====== DATA EXCERPTS ======
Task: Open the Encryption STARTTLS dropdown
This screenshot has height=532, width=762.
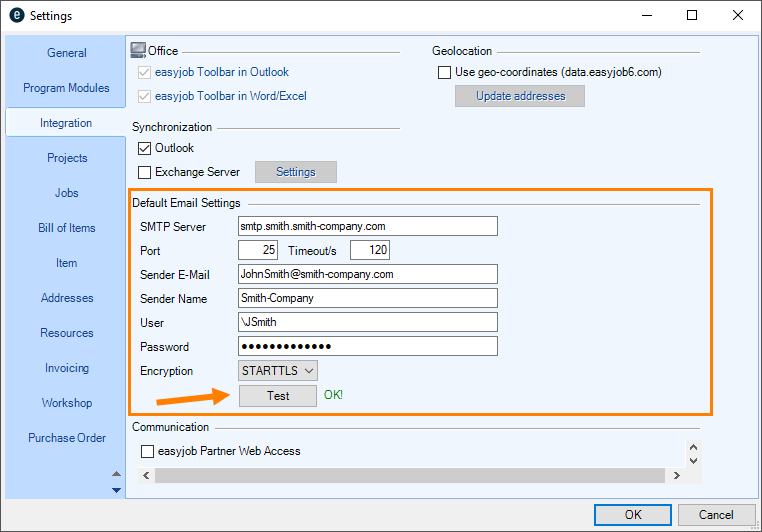Action: click(x=278, y=371)
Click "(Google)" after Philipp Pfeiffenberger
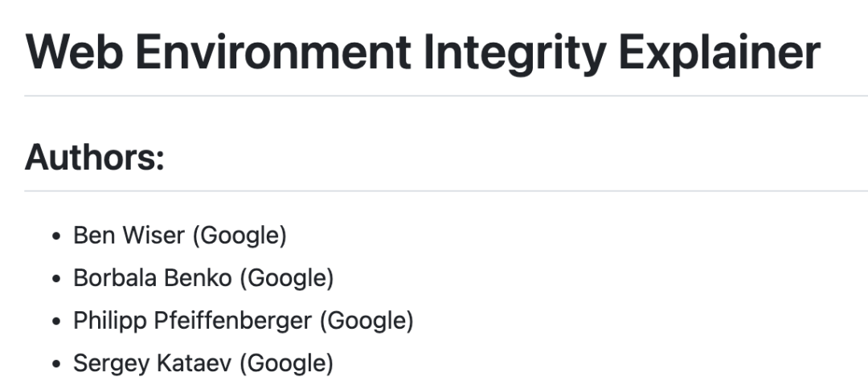Viewport: 868px width, 385px height. coord(366,321)
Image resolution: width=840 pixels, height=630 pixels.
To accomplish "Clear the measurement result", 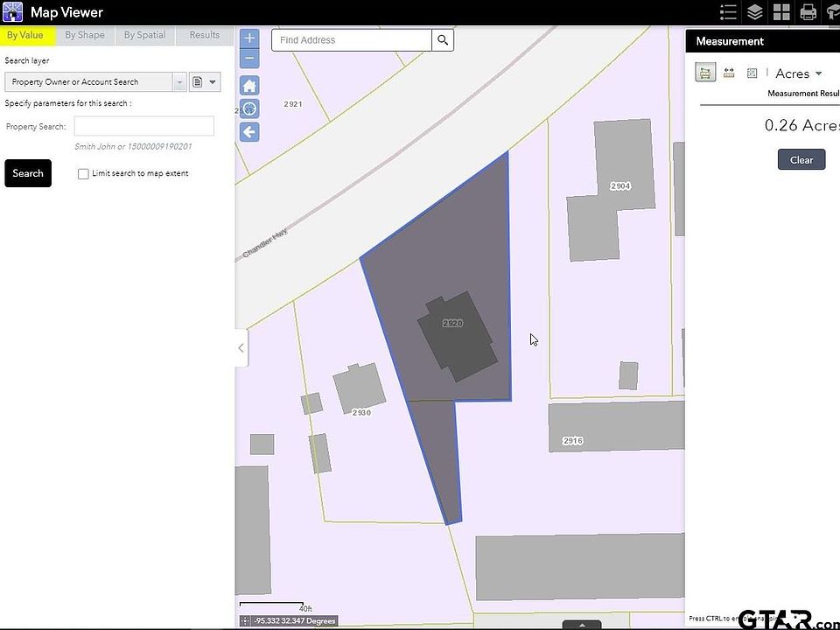I will pos(802,160).
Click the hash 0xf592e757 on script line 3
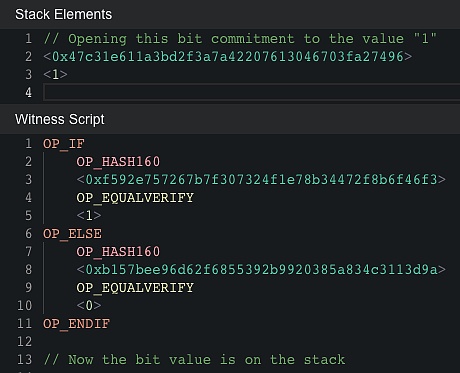The width and height of the screenshot is (460, 373). tap(261, 180)
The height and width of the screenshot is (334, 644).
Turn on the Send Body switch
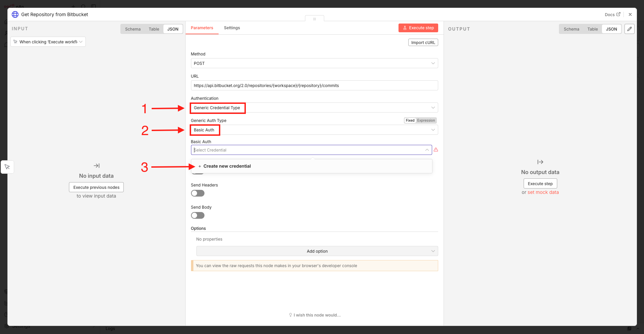198,215
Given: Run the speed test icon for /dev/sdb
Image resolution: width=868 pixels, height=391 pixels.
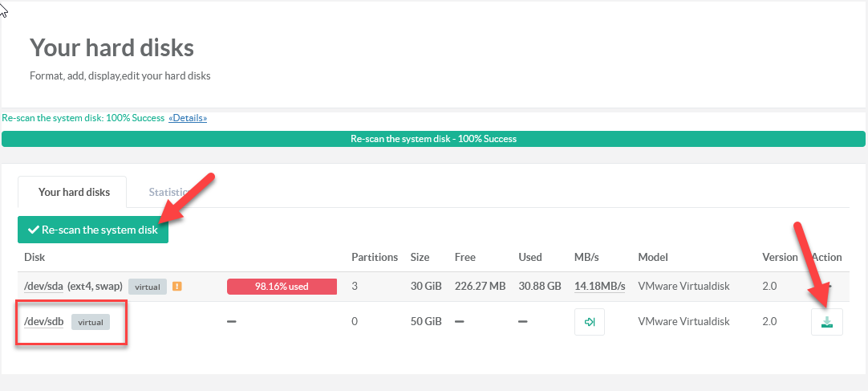Looking at the screenshot, I should 589,322.
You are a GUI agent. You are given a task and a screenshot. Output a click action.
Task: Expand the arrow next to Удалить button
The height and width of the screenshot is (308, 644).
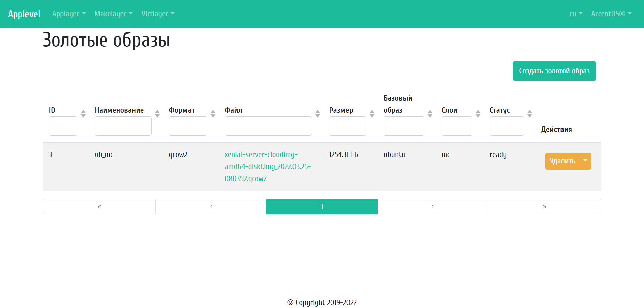585,161
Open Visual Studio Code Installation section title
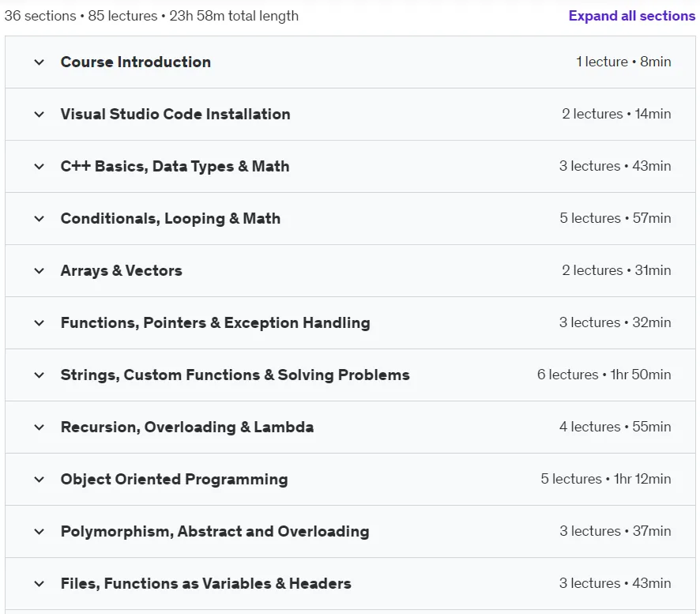 (x=175, y=115)
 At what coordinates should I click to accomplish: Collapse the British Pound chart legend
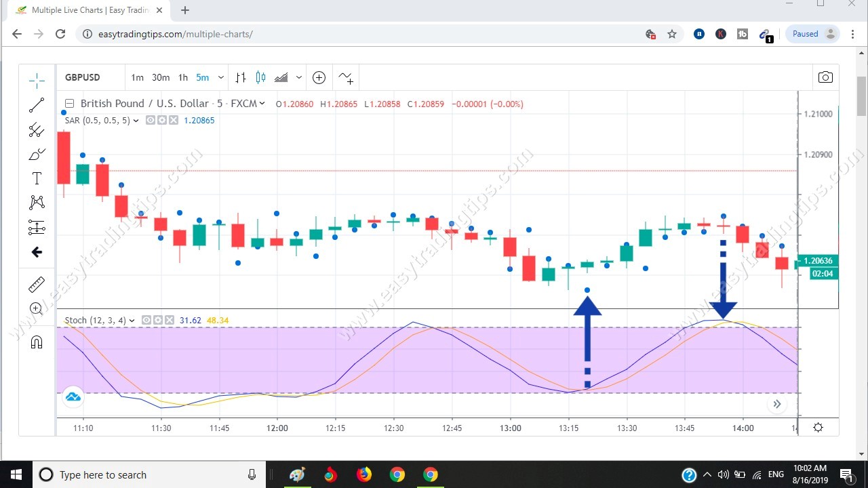tap(69, 103)
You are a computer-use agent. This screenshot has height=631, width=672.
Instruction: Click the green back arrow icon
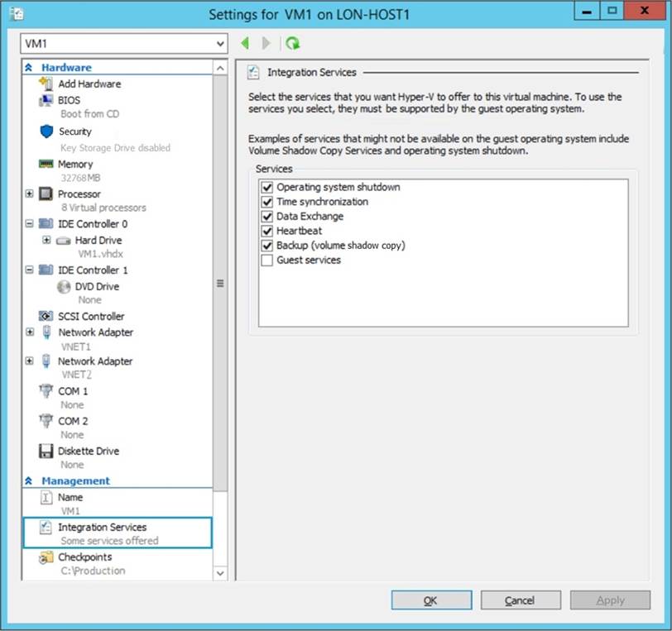pos(246,44)

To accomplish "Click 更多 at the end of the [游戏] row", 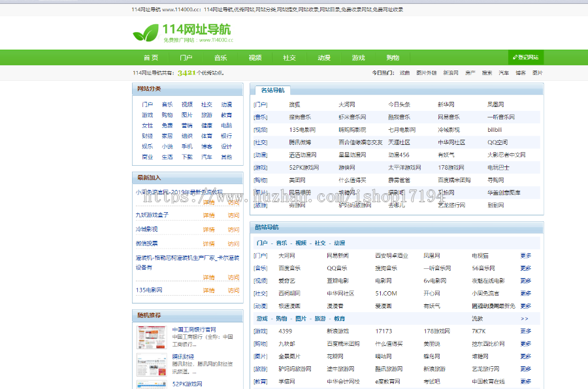I will (526, 330).
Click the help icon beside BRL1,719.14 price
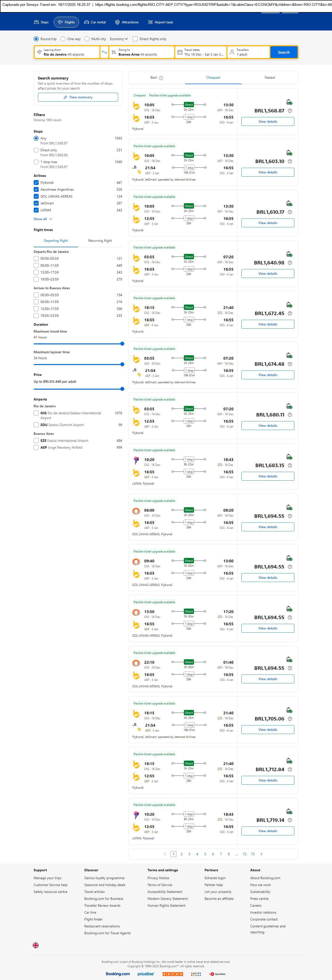 tap(290, 820)
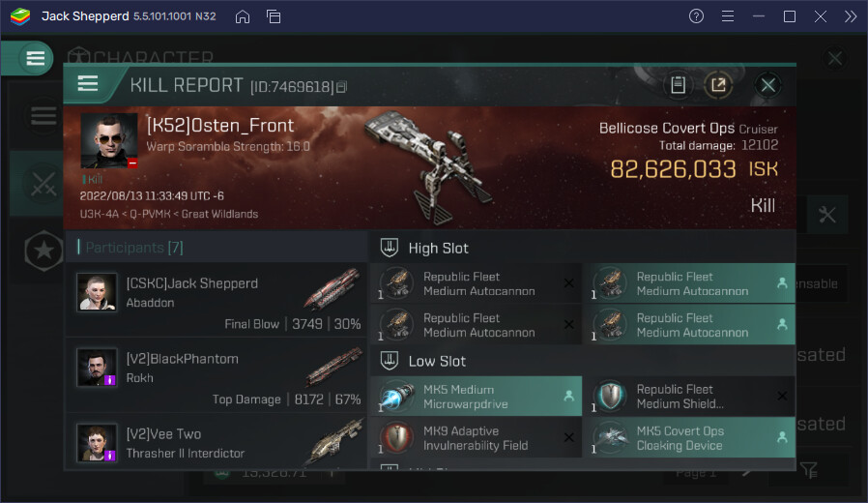Click the Low Slot section header

tap(437, 361)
======
→ **WHAT IS BEING ASKED**: Within the records above, each line containing "agent" is to be returned.

→ **SOLUTION TO THIS PROBLEM**:
You are a GUI agent. You are given a task and a screenshot. Output a click action.
You are a computer-use agent. This screenshot has height=631, width=672.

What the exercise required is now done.